We identify a few common causes of the spend for less approach here:
1. Sprawling single-domain monitoring tools
In a noble attempt to keep digital apps and services available to end users at all times, business leaders buy tools that monitor their increasingly large and complex IT infrastructures. In theory, these tools should speed fixes to performance-affecting issues by continuously scanning systems and notifying engineers about anomalies.
The problem is: Teams have far too many tools. On average, engineers manage 16 monitoring tools. And that number can creep up to 40 as SLAs increase. Sprawling tools like this are unwieldy and license, management and maintenance overheads are expensive. But the over-investment in monitoring doesn't stop there.
2. Days spend in monitoring cycles
IT monitoring tools should bear the brunt of monitoring itself. In principle, these tools relieve engineers from spending too much time on a fairly tedious task and enable them to deliver what customers want: bigger and better technology.
Unfortunately, teams spend by far the most time monitoring over any other task. Why? Engineers spin their wheels managing single-domain tools that are not integrated cross stack. and produce huge volumes of largely useless data. Teams facing a critical outage or incident waste valuable time investigating data from disparate tools and connecting the dots themselves.

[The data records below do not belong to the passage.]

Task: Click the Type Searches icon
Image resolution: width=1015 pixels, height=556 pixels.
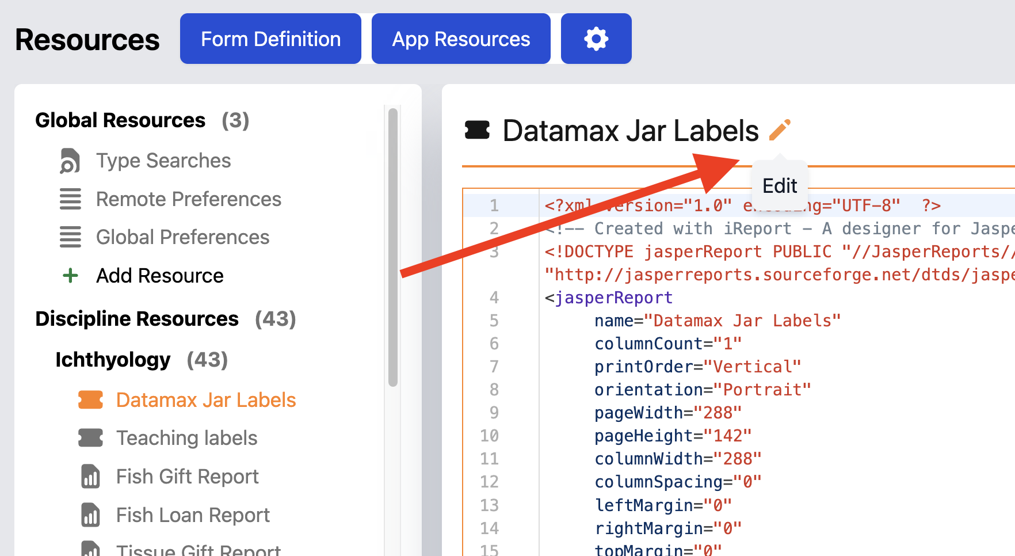Action: coord(70,161)
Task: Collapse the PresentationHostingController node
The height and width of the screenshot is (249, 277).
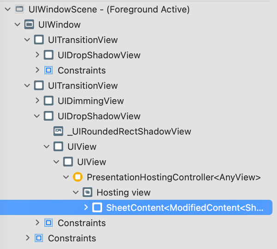Action: [66, 177]
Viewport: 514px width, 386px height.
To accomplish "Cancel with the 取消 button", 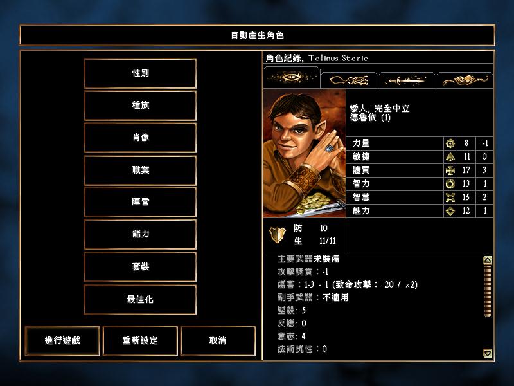I will (218, 341).
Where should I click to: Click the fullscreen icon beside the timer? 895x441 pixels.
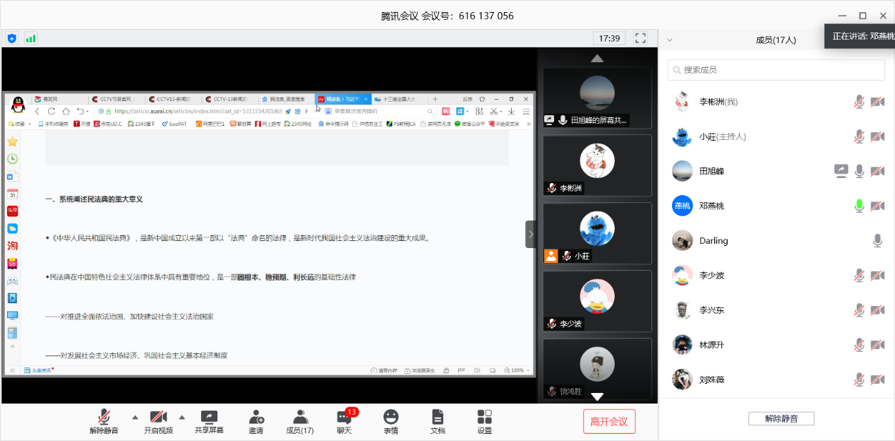click(x=641, y=38)
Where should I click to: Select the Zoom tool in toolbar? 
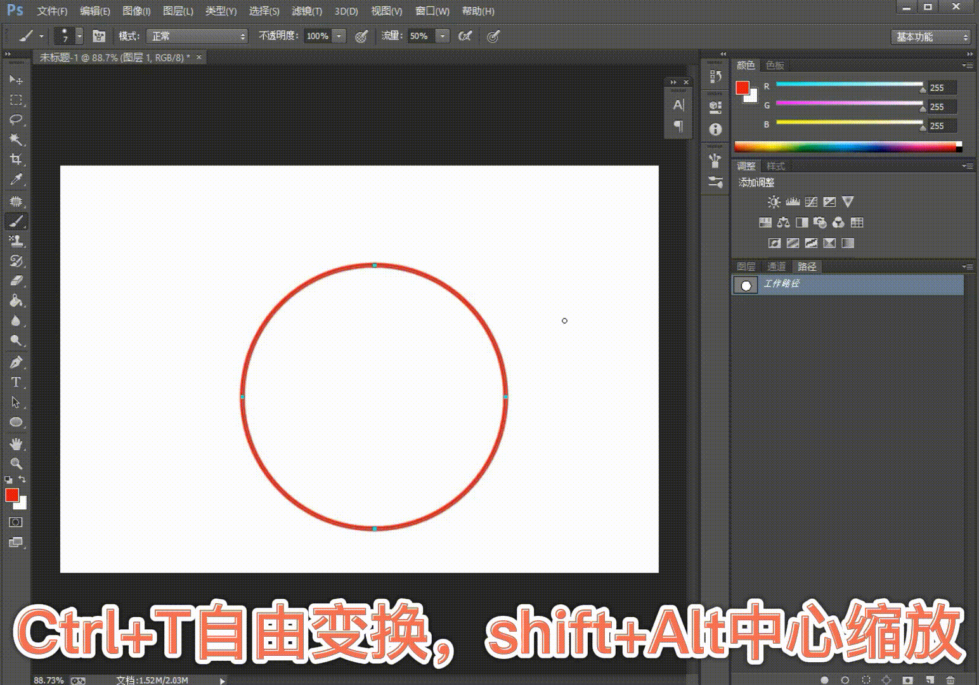pos(16,463)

3. Leadership-team misalignment
Business leaders do not see just how much time their teams spend on monitoring, and likely believe they're making sound monitoring investments. Leaders believe their teams spend about the same amount of their time on monitoring as they do on other daily (and often future-driven) responsibilities like automation, cloud transformation and development.
4. Stalling innovation and experimentation
With engineering teams stuck in monitoring cycles, something has to give. And unfortunately, that thing is innovation and experimentation — the very activities that delight customers and engage engineering teams. In other words, not only do organizations over-invest in monitoring, they do so to the detriment of customer experience improvements.
The solution: steps to tech stability
If you are part of an engineering team or team leader, chances are you're facing modern-day monitoring problems. Consider these best practices for breaking wasteful monitoring cycles and building your tech stability:
1. Baseline your tools. Audit your existing tools, understand their utilization and what they cost. Then, you can determine which of these assets advance availability goals and which just create more noise.
2. Consolidate your tools. Hold on to only those monitoring tools that provide value. Otherwise, try to shrink your monitoring tools' footprint to decrease total cost of ownership (TCO) and reduce noise.
3. Implement an artificial intelligence for IT Operations (AIOps) solution. Make your next monitoring investment one that makes engineer's jobs less toilsome, not more. AIOps connects cloud and on-prem monitoring tools, giving engineers a central system of engagement for all monitoring activities. The platform alerts engineers to data anomalies and their root cause and automates the entire incident lifecycle.
4. Pay down your technical debt. With time back on your side, tackle the most relevant tech debt and increase system stability. Free even more time by automating away toil and continue to increase availability with chaos engineering.
5. Invest in the future. With time and money saved, refocus your investments on company-differentiating initiatives.
Monitoring tools are essential to uptime. But monitoring cannot be the only thing teams do — especially when it hinders innovation and experimentation. Leaders must make more informed investments to monitor more effectively. Only then can organizations move from maintaining the customer experience to innovating the customer experience.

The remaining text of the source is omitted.